An exact copy of the entries below is required, with all pictures removed.

(Pixel coordinate grounding data)
= Beginning of Section =
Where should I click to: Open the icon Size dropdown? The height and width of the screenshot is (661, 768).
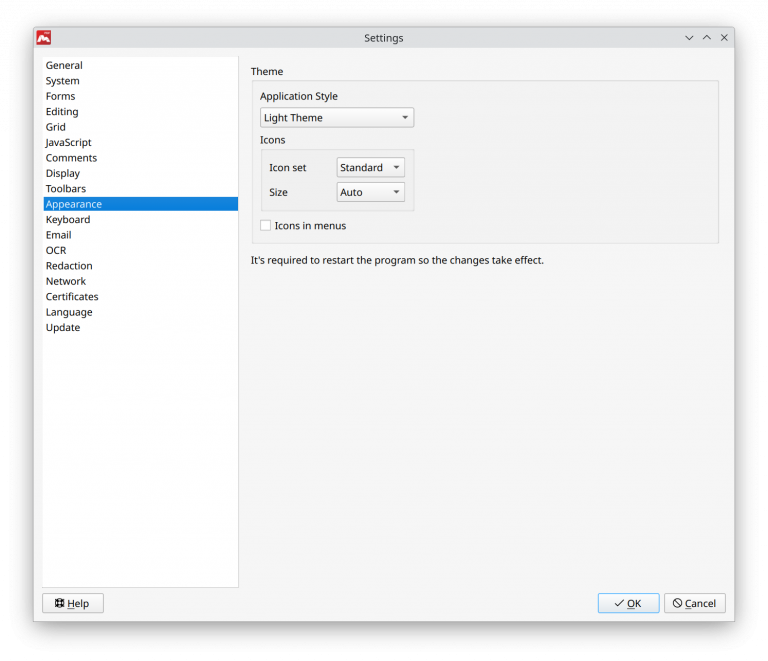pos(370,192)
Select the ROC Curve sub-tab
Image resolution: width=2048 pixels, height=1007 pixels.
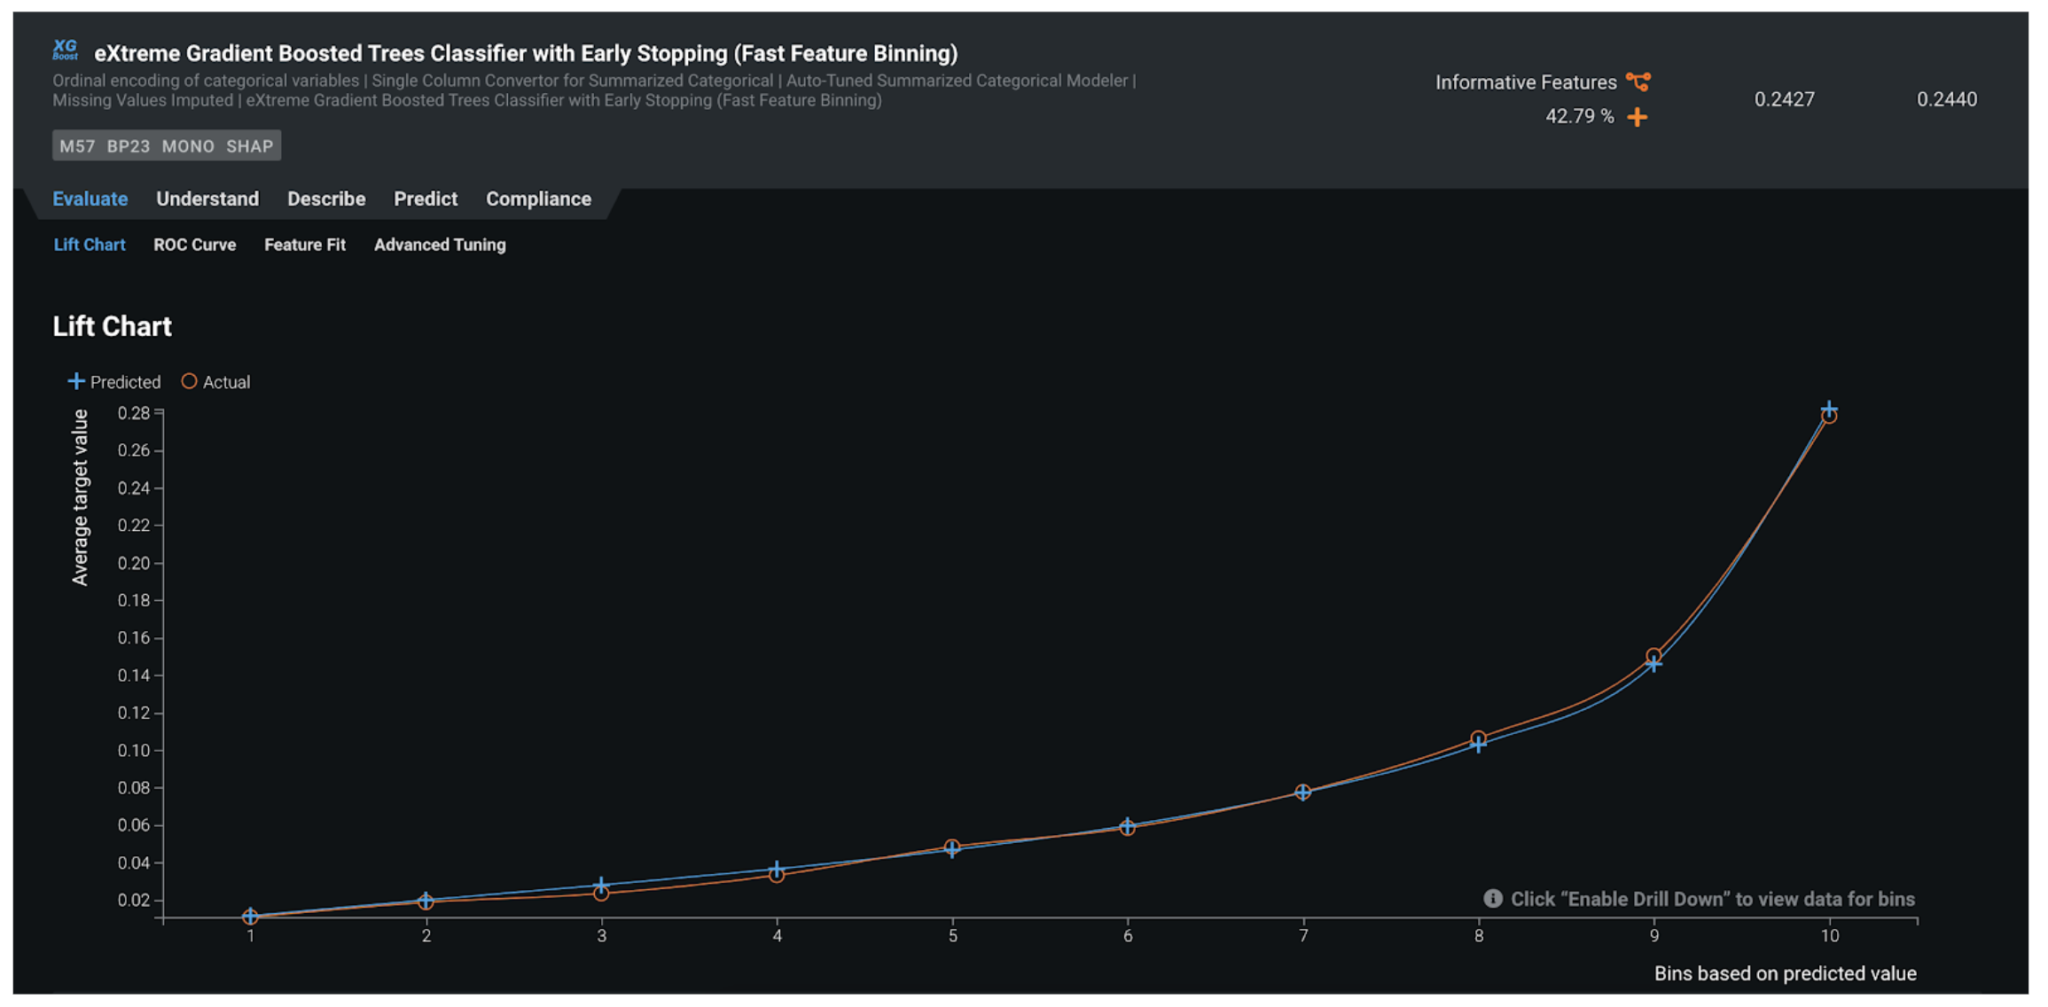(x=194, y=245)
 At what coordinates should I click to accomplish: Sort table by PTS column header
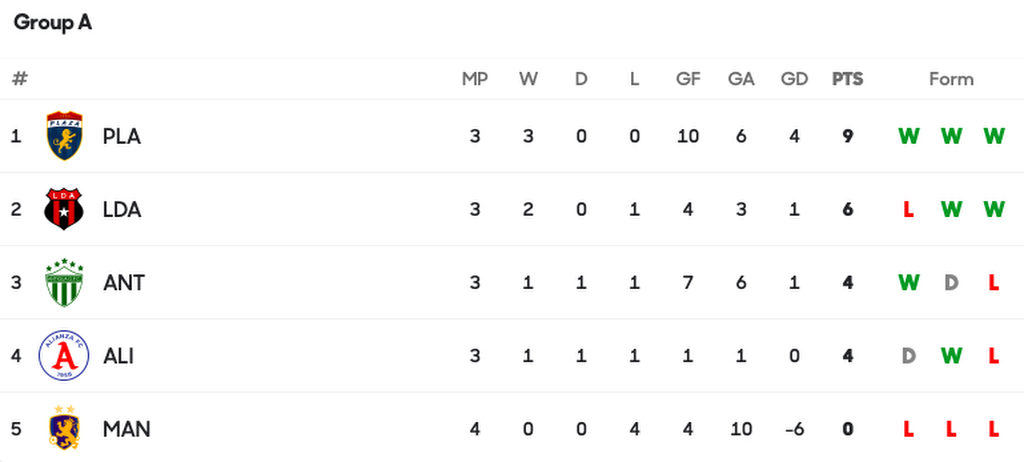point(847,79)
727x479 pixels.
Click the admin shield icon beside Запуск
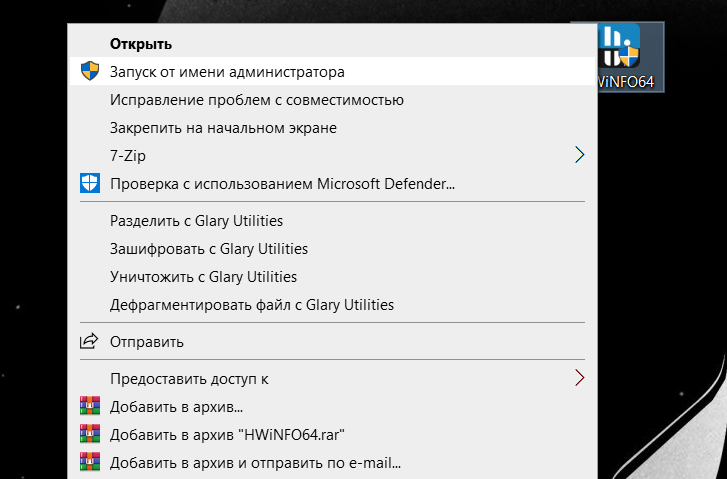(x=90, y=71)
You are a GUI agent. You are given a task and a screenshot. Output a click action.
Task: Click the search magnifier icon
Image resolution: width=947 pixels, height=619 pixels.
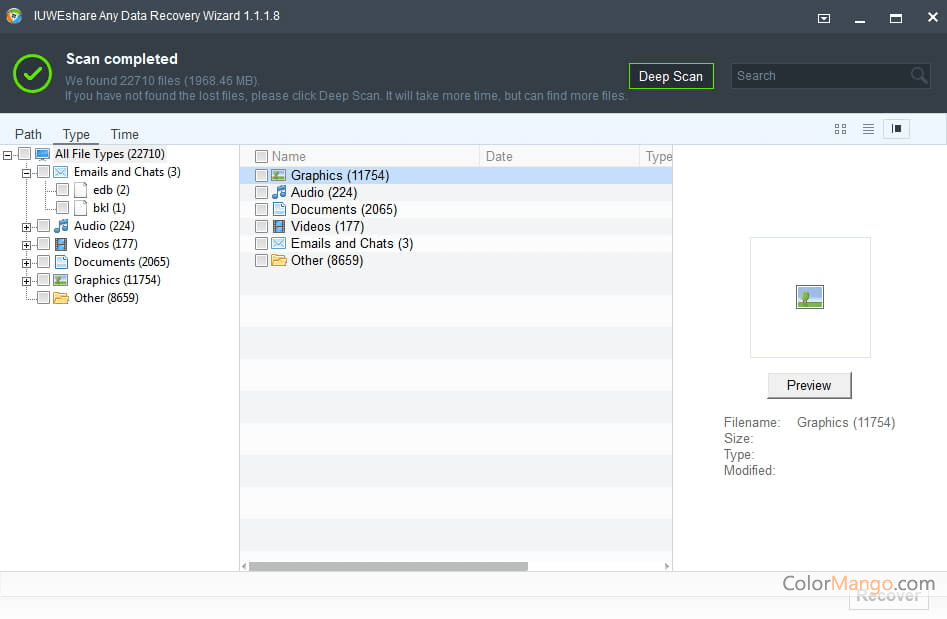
= End of Section =
* [Problem solution]
Where should I click to: Open the icon Size dropdown? The height and width of the screenshot is (661, 768).
pos(370,192)
Select the ROC Curve sub-tab
Image resolution: width=2048 pixels, height=1007 pixels.
(x=194, y=245)
 At what coordinates should I click to accomplish: Sort table by PTS column header
point(847,79)
727x479 pixels.
Click the admin shield icon beside Запуск
(x=90, y=71)
You are a GUI agent. You are given a task and a screenshot. Output a click action.
Task: Click the search magnifier icon
Image resolution: width=947 pixels, height=619 pixels.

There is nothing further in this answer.